Grâce à ce ralliement, Gérard Kango Ouédraogo sera le premier ambassadeur de la Haute-Volta en Grande-Bretagne de l’indépendance en 1960 à la chute du président Maurice Yaméogo en 1966.

Parmi les opposants, un refuse de se rallier. Il se nomme Nazi Boni. Le 6 octobre 1959, Nazi Boni fonde le Parti national voltaïque, section du Parti de la fédération africaine (PFA) qui est dissous le lendemain par le président Yaméogo prétextant que la référence au PFA est inconstitutionnelle.

Deux jours plus tard, Nazi Boni récidive en créant le Parti républicain de la liberté (PRL) qui est également dissous le 6 janvier 1960 sous prétexte que le drapeau de la Fédération du Mali à laquelle Maurice Yaméogo avait empêché l’adhésion du pays, aurait été hissé dans le fief de Boni.

Le 12 mars 1960, le président Maurice Yaméogo invite Nazi Boni et Joseph Ouédraogo à une réconciliation qu’ils déclinent.

Le 28 juin 1960, une lettre ouverte critiquant l’action gouvernementale est signée par Nazi Boni, Joseph Ouédraogo, Diongolo Traoré, Edouard Ouédraogo, Gabriel Ouédraogo et Paul Nikiema dans le but d’obtenir la tenue d’une table ronde.

En réponse à cette demande, Maurice Yaméogo les fait tous interner le 2 juillet 1960 à Gorom-Gorom, sauf Nazi Boni déjà parti en exil. Nazi Boni trouve asile à Bamako chez le président Modibo Keïta.

A la veille du 5 août 1960, à 20 heures 15 mn, Nazi Boni s’adresse à travers Radio Mali, au peuple voltaïque nouvellement indépendant.

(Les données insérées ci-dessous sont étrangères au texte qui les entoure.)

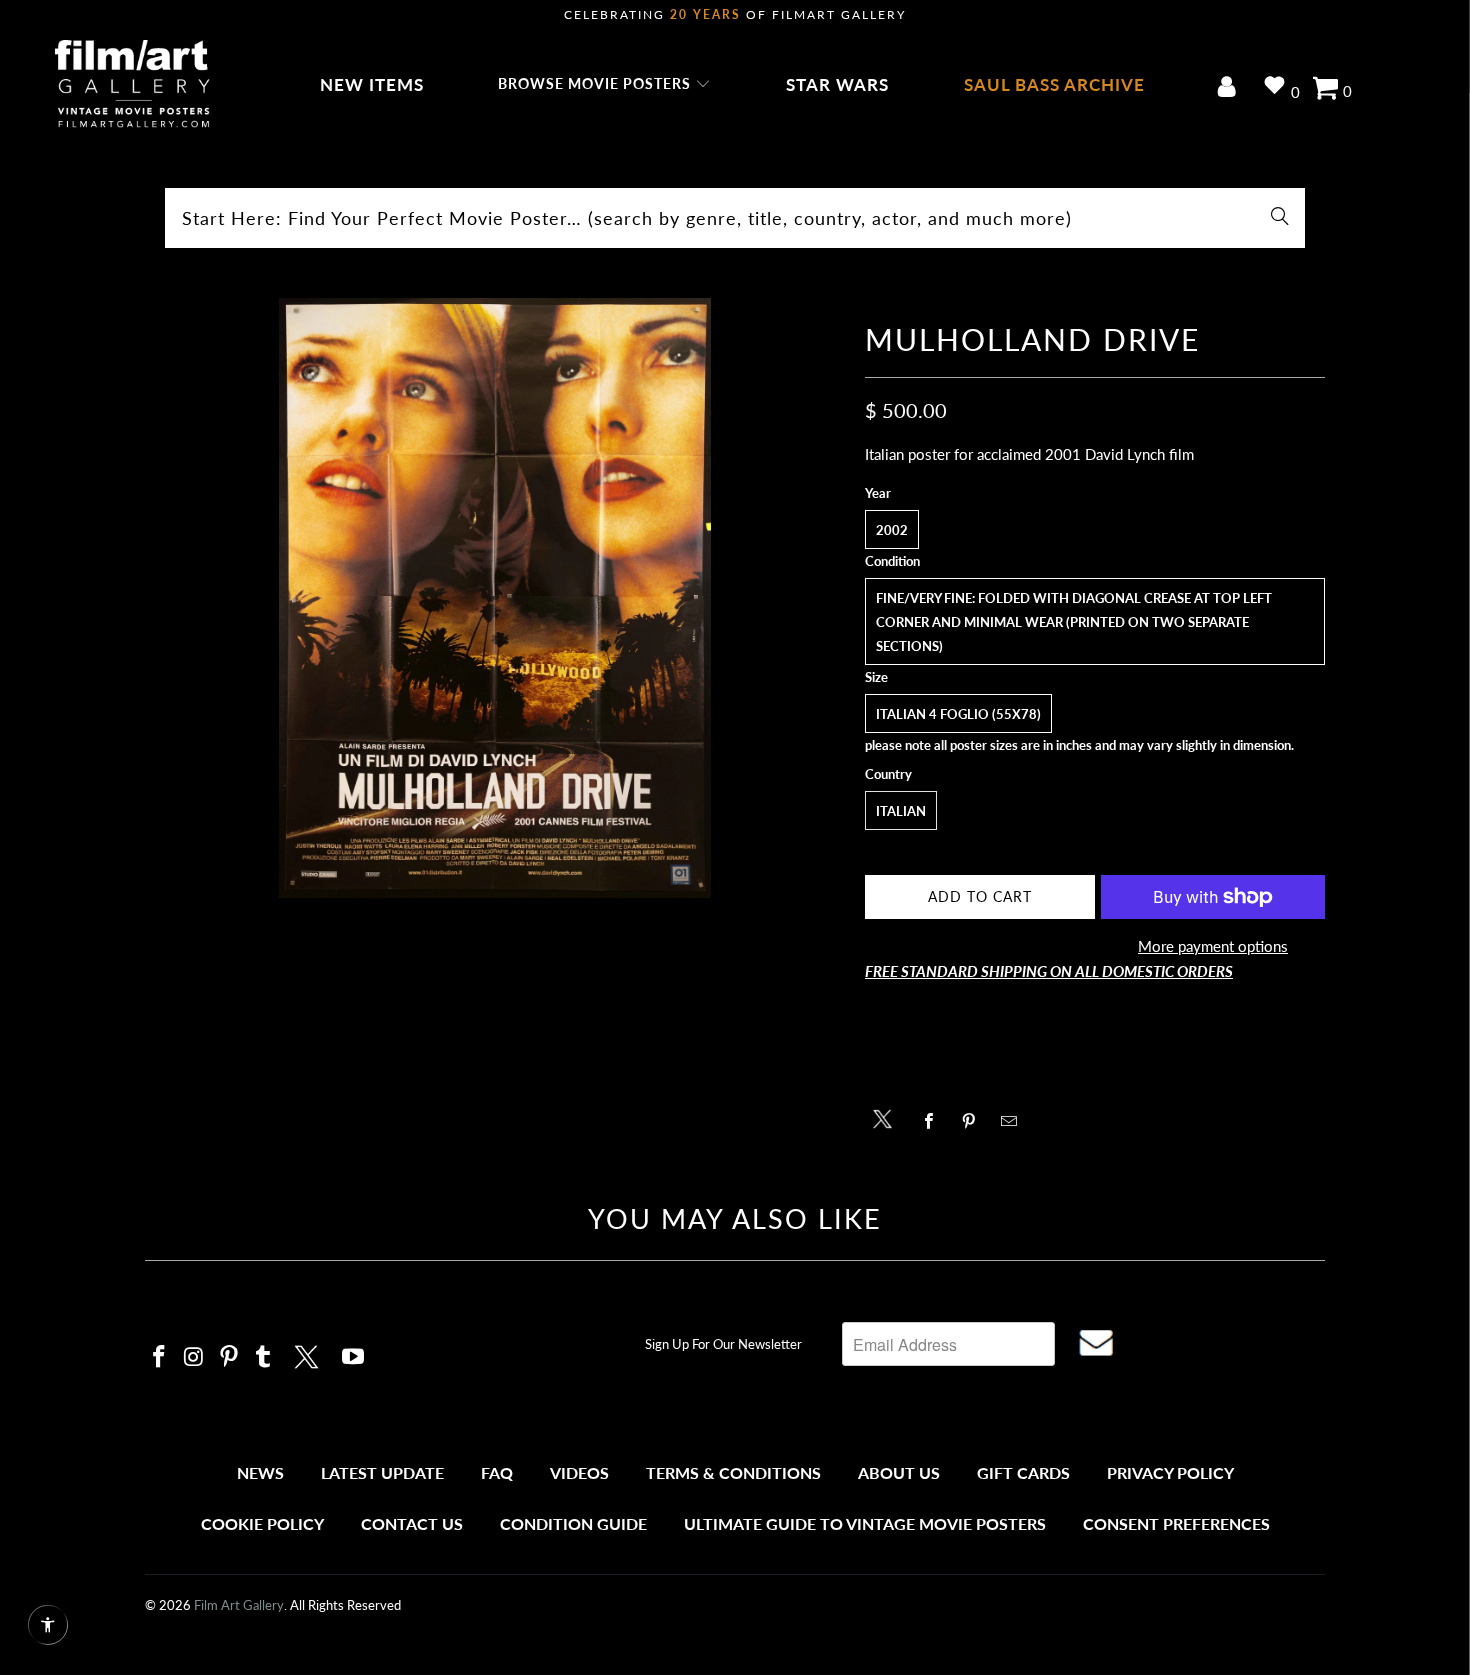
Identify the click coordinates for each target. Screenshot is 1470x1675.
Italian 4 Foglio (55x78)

« L’indépendance imposée au gouvernement par le peuple (et) par l’opposition et littéralement offerte par la France sera proclamée par ceux qui en sont les ennemis les plus acharnés qui, aujourd’hui comme demain, sont prêts à la saboter.

C’est le paradoxe de la vie. C’est la comédie humaine. Mais, quelque soit la forme revêtue par notre accession à la souveraineté internationale, celle-ci constitue un fait positif dont nous devons nous réjouir… », affirme Nazi Boni.

Le 5 août 1960, le président Maurice Yaméogo proclame l’indépendance dans un pays où toute forme d’opposition est muselée.

« Aujourd’hui, 5 août 1960, à zéro heure, au nom du droit naturel de l’homme à la liberté, à l’égalité, à la fraternité, je proclame solennellement l’indépendance de la République de Haute-Volta ».